(Statement of Konsyensya Dabaw, issued on19 May 2018)
May 23, 2018 marks the first year of the day the armed conflict in Marawi erupted and Martial Law in Mindanao was declared through Proclamation 216.
We in Konsyensya Dabaw gather today to listen to two survivors of the Marawi conflict. As fellow Mindanawons, we want to understand better their stories, empathize with their pain and struggles, and support their aspirations for the rebuilding of Marawi and other adjacent areas affected by the conflict.
We also want to revisit the strong traditions of interfaith dialogue and multiculturalism in Marawi and Meranaw society. We believe that recognizing those practices and beliefs that connect the peoples and communities in these areas—no matter how small and seemingly inconsequential—will strengthen inherent and local peace abilities and serve as positive contributions to the rebuilding of Marawi and the prevention of the recurrence of old conflicts or the rise of new ones.

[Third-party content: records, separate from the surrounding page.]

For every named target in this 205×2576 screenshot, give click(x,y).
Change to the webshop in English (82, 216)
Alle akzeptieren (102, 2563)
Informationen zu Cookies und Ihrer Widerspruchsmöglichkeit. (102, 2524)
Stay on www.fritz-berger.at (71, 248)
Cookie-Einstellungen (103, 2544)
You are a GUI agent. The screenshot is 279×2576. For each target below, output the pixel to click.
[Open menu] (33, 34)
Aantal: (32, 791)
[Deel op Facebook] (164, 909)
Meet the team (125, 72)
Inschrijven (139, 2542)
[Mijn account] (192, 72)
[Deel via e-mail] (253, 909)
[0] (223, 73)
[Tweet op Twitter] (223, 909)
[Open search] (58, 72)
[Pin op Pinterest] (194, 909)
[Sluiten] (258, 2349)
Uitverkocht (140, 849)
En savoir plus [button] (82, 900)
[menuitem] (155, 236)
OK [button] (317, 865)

As Martial Law continues on its second extension, we are concerned that while Marawi continues to be part of the justification, continuing military control over Marawi is neither promoting local civilian efforts to retake control of Marawi’s rehabilitation, nor addressing the many cases of rights violations and injustices against Meranaws and other victim-survivors.
Martial Law has also further heightened military presence and operations in many areas of Mindanao, such as indigenous peoples areas but also where agribusiness and mining companies are active. There have been many cases of harassment and attacks against Lumad, agricultural workers, and farmers. The ‘toktok-hangyo’ (TokHang) approach used in the anti-illegal drugs campaign has crossed over to become the ‘tapok-hangyo’ (TapHang) where communities are asked to gather in a meeting, subjected to talks pressuring them to cooperate, and then later declared as mass surrenderees. In a bizarre appropriation of the Filipino practice called ‘harana’, community leaders were serenaded with progressive songs in their houses, and once they opened their doors, were given threatening messages.

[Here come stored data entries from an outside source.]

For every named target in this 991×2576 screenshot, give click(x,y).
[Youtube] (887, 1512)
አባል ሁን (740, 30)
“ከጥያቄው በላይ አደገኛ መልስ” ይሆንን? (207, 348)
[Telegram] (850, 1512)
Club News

We are also concerned about recent developments that in effect create a Martial Law-like situation over the rest of the country. From the unconstitutional use of the quo warrantoto unseat an impeachable official to ongoing efforts to abolish the Presidential Commission on Good Government (PCGG) tasked to go after the money plundered by the Marcoses, the institutions of checks and balance are being crippled to concentrate power in one office.
We see behind these and other past maneuvers, the manipulative hands of the Marcoses who principally stand to gain from the total dismantling of efforts to hold them accountable and prevent the return of authoritarian rule.

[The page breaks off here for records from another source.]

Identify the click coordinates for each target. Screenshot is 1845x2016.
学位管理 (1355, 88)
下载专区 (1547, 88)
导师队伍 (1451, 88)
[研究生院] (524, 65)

We are saddened and mortified that the first president to have come from Mindanao has chosen to cast his lot with the Marcoses, the Arroyos, and the Estradas who, at one point or another, did much harm and damage to Mindanao and its peoples, whose leadership were challenged during their time, and whose nefarious agenda have come together at this point.
We believe that the situation today calls for responses that come from listening to those whose messages may be hard, harsh, and contrary to the fawning messages of sycophants but are necessary to resolving complicated social problems instead of ill-advised rescue missions, jet-ski photo ops, and other publicity stunts.